(Stored data)
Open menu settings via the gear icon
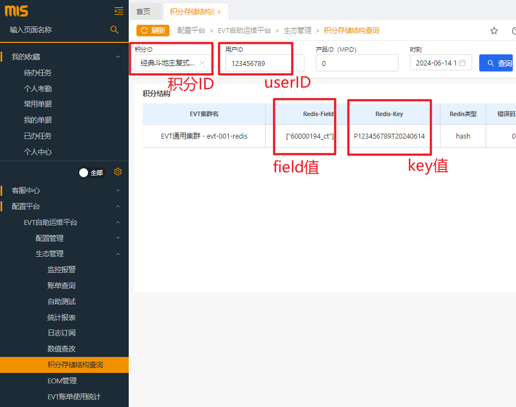516x407 pixels. pyautogui.click(x=118, y=172)
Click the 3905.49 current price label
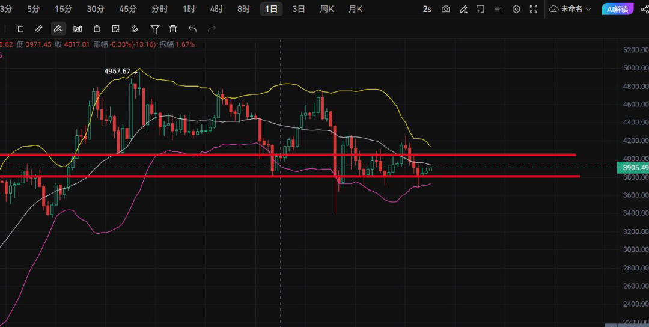 click(635, 168)
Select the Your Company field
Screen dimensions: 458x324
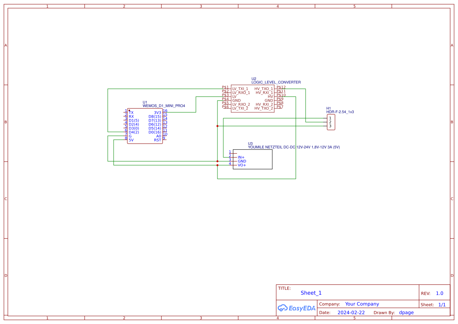point(362,304)
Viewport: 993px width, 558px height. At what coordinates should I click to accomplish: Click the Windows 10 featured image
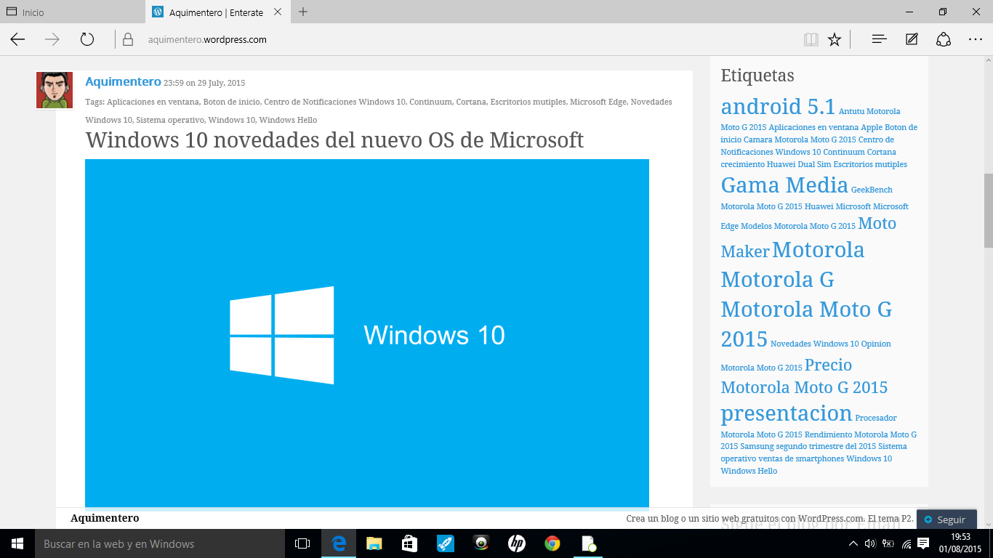(366, 333)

Instructions for the task:
Start with the line that holds "Select the Your Company field" and retype each line through the last one in the data, exactly and without pictures.

Written response:
Select the Your Company field
Screen dimensions: 458x324
point(362,304)
Viewport: 993px width, 558px height. At what coordinates should I click to accomplish: Click the Windows 10 featured image
(366, 333)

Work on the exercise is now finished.